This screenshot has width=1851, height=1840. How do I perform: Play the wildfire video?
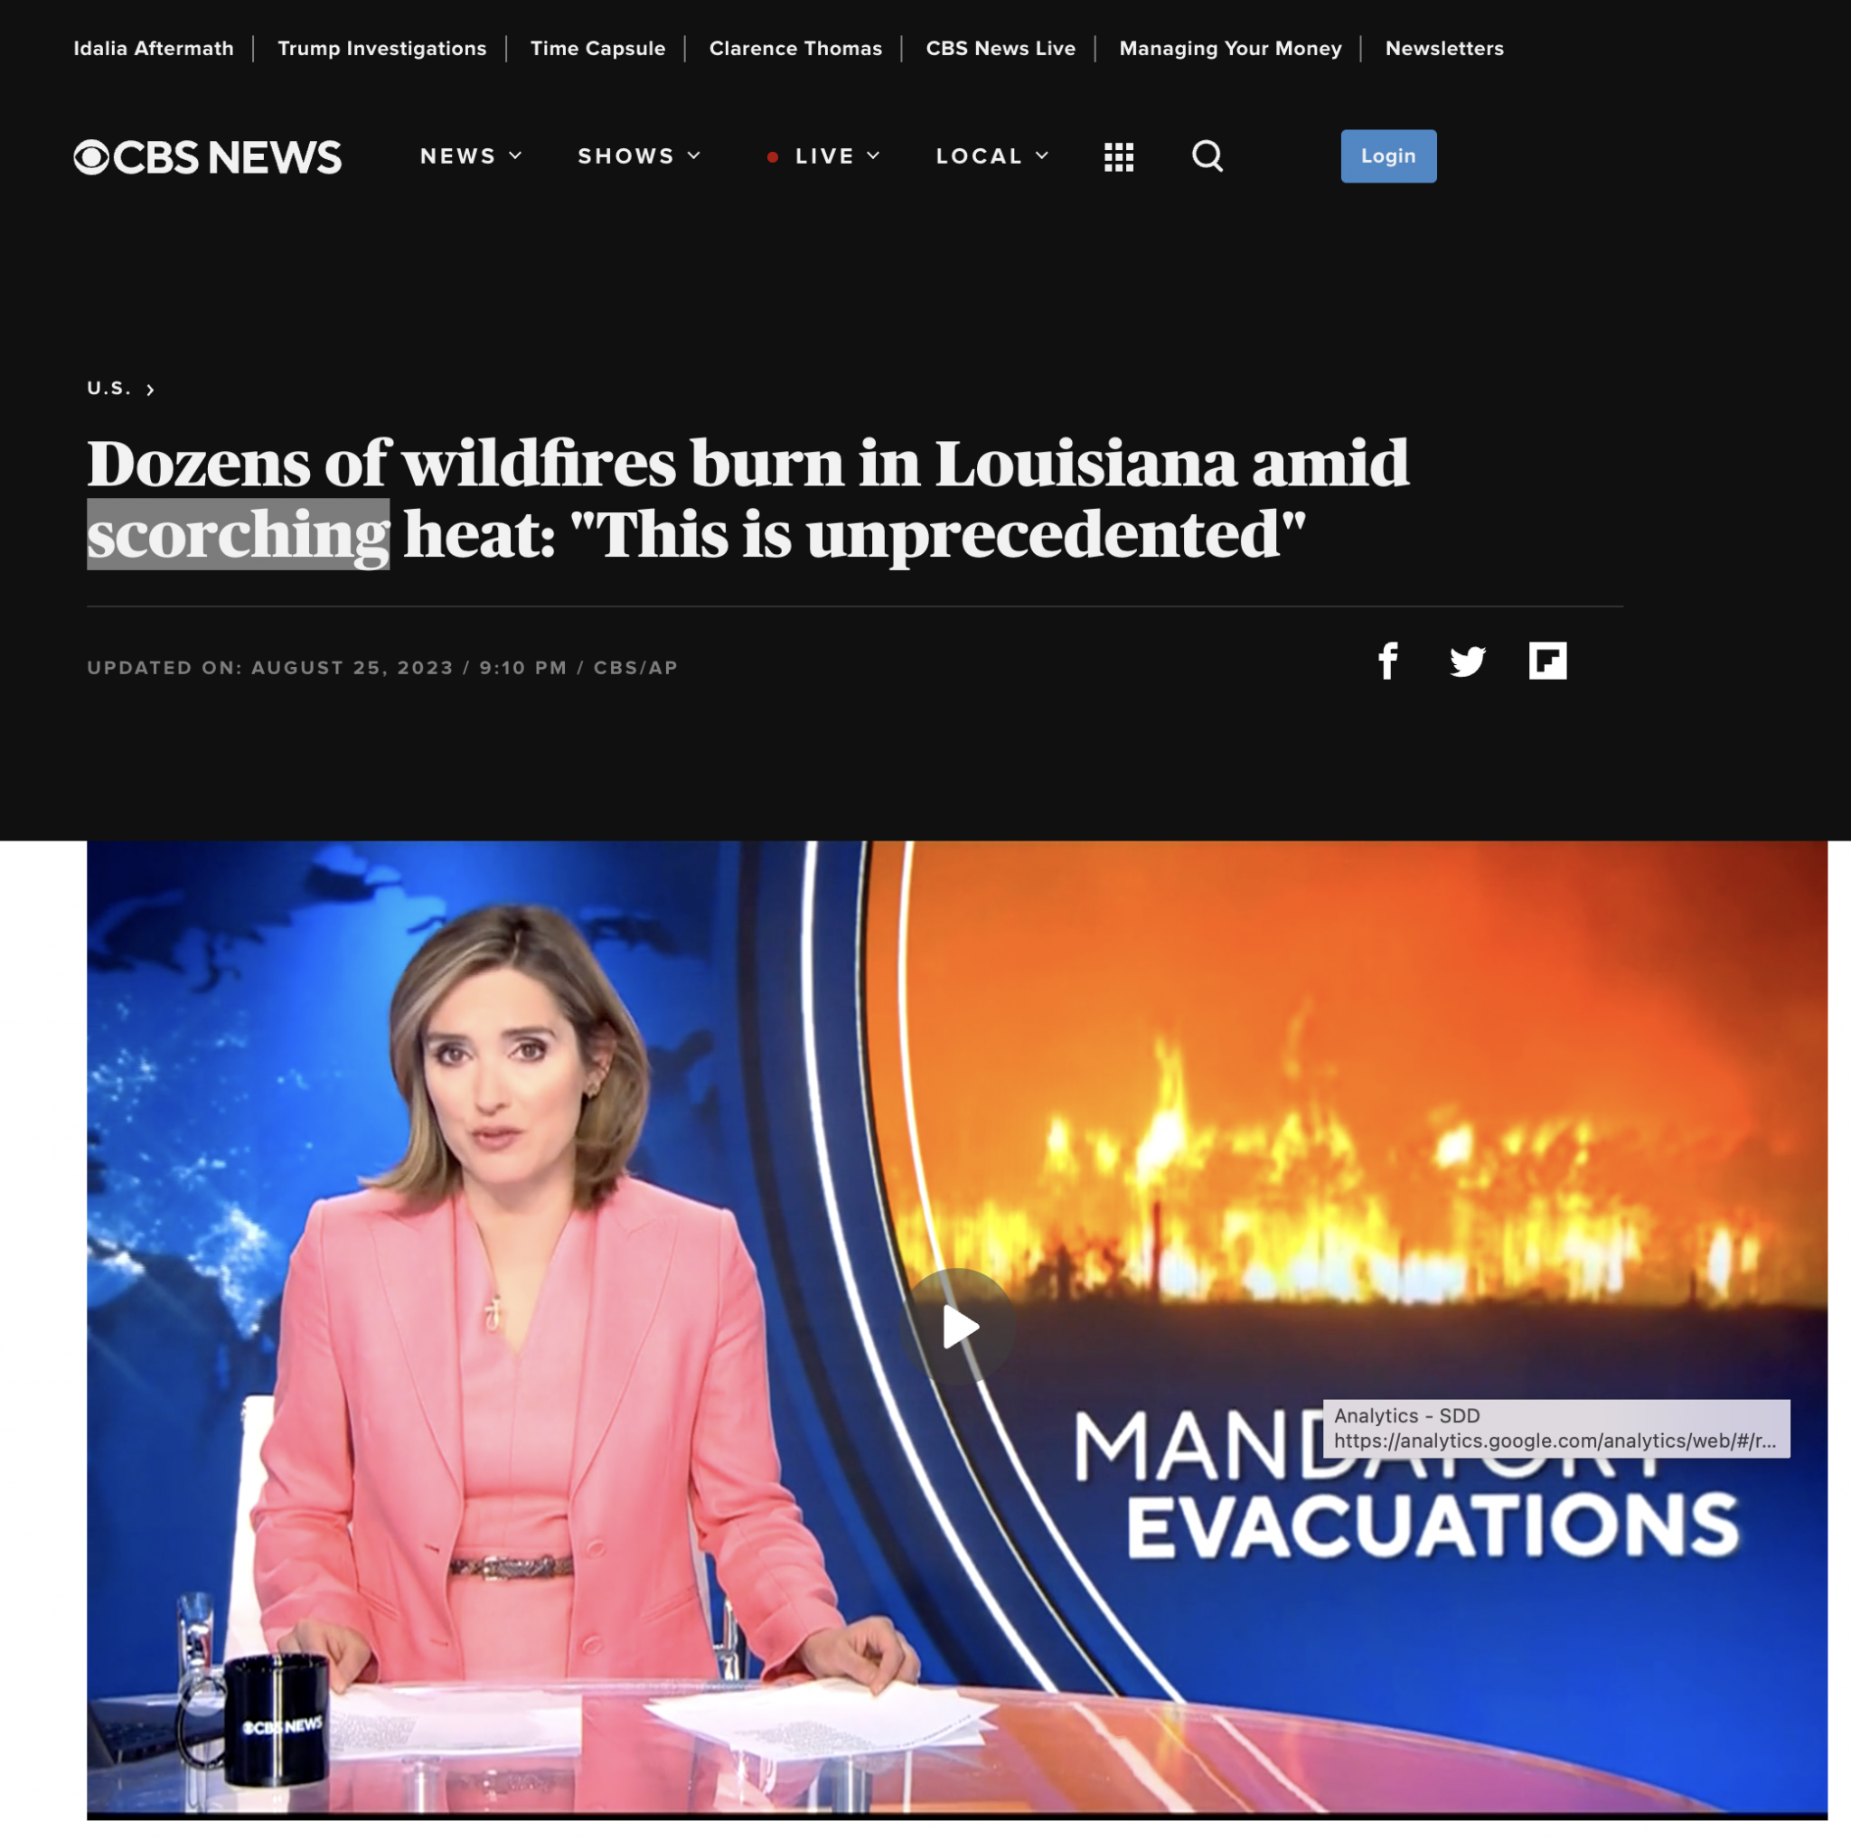coord(959,1327)
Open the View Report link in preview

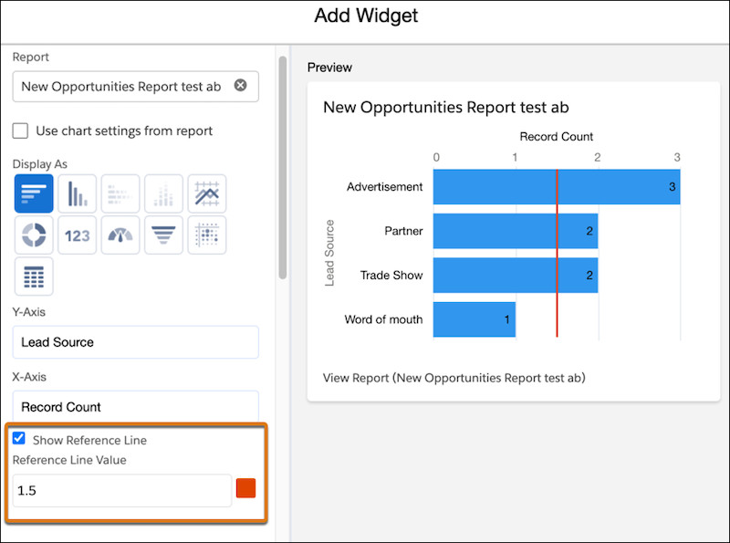(x=454, y=377)
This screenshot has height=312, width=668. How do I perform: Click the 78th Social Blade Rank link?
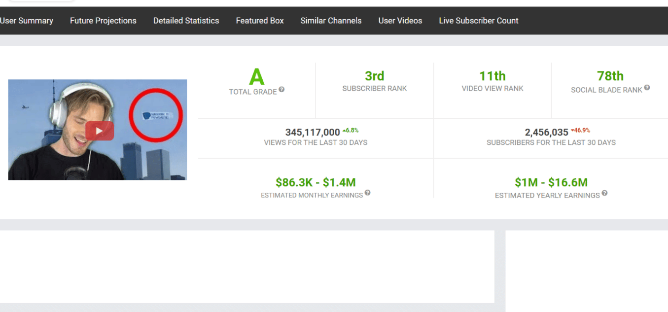pyautogui.click(x=610, y=75)
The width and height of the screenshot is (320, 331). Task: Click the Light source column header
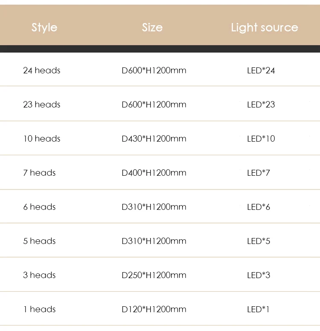[x=265, y=28]
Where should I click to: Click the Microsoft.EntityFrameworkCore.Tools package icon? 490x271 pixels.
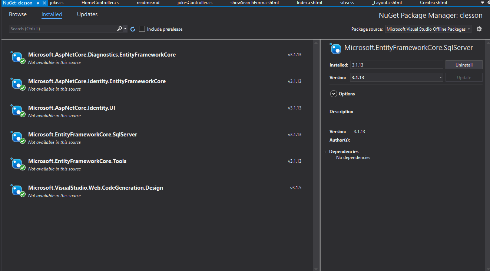click(18, 164)
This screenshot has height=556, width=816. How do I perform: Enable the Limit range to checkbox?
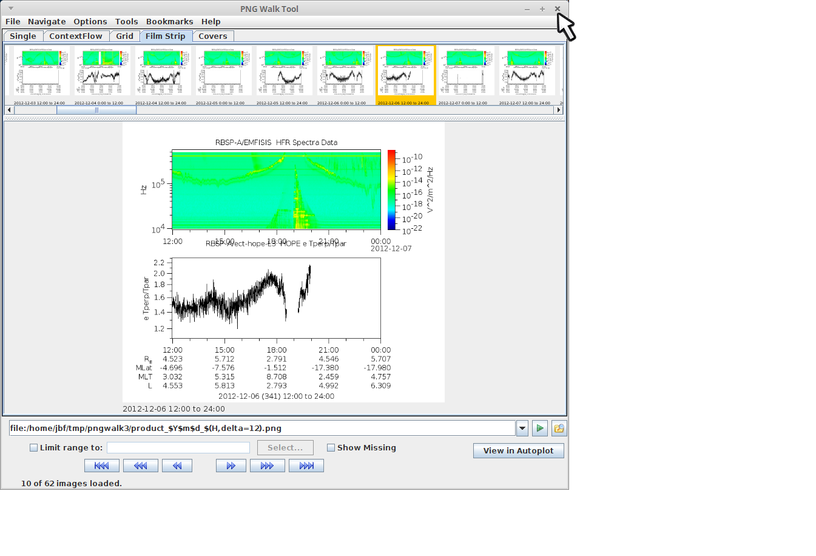(x=34, y=448)
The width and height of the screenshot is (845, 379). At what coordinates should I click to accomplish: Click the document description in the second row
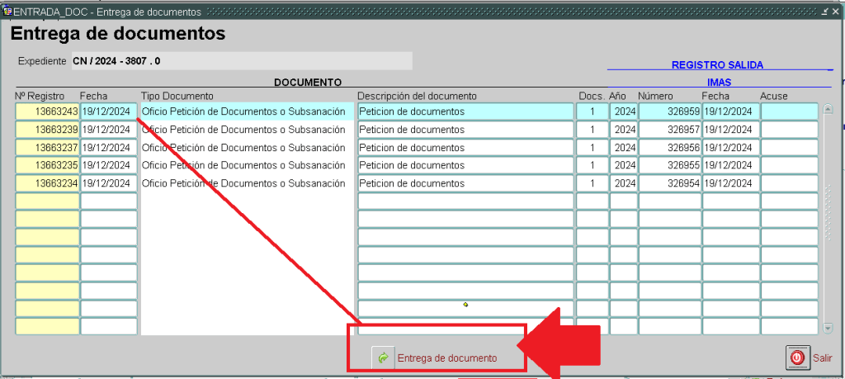(x=465, y=130)

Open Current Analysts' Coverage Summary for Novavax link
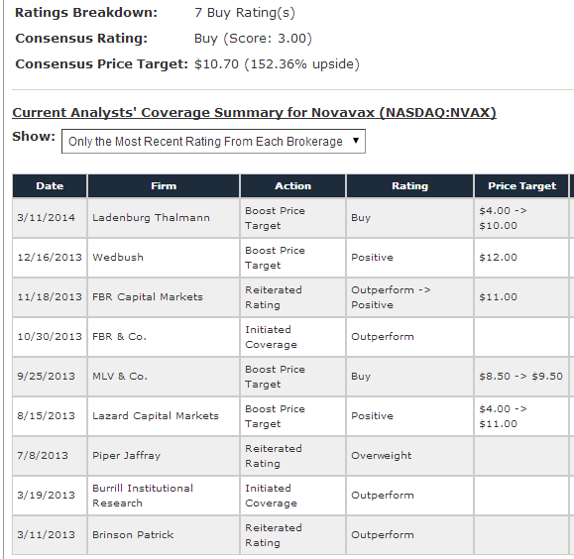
----
» **TASK TO COMPLETE**:
Going through the records above line by line, transcribe each one exactly and skip any pictures.

» **ANSWER**:
This screenshot has width=1851, height=1840. How do I perform: Play the wildfire video?
coord(959,1327)
Open the View Report link in preview

(x=454, y=377)
This screenshot has height=312, width=668. How do I perform: Click the 78th Social Blade Rank link?
pyautogui.click(x=610, y=75)
The width and height of the screenshot is (320, 331). Task: Click the Light source column header
[x=265, y=28]
Where should I click to: Click the Microsoft.EntityFrameworkCore.Tools package icon? 490x271 pixels.
click(18, 164)
This screenshot has height=556, width=816. How do I perform: Enable the Limit range to checkbox?
(x=34, y=448)
The width and height of the screenshot is (845, 379). At what coordinates should I click to accomplish: Click the document description in the second row
(x=465, y=130)

Open Current Analysts' Coverage Summary for Novavax link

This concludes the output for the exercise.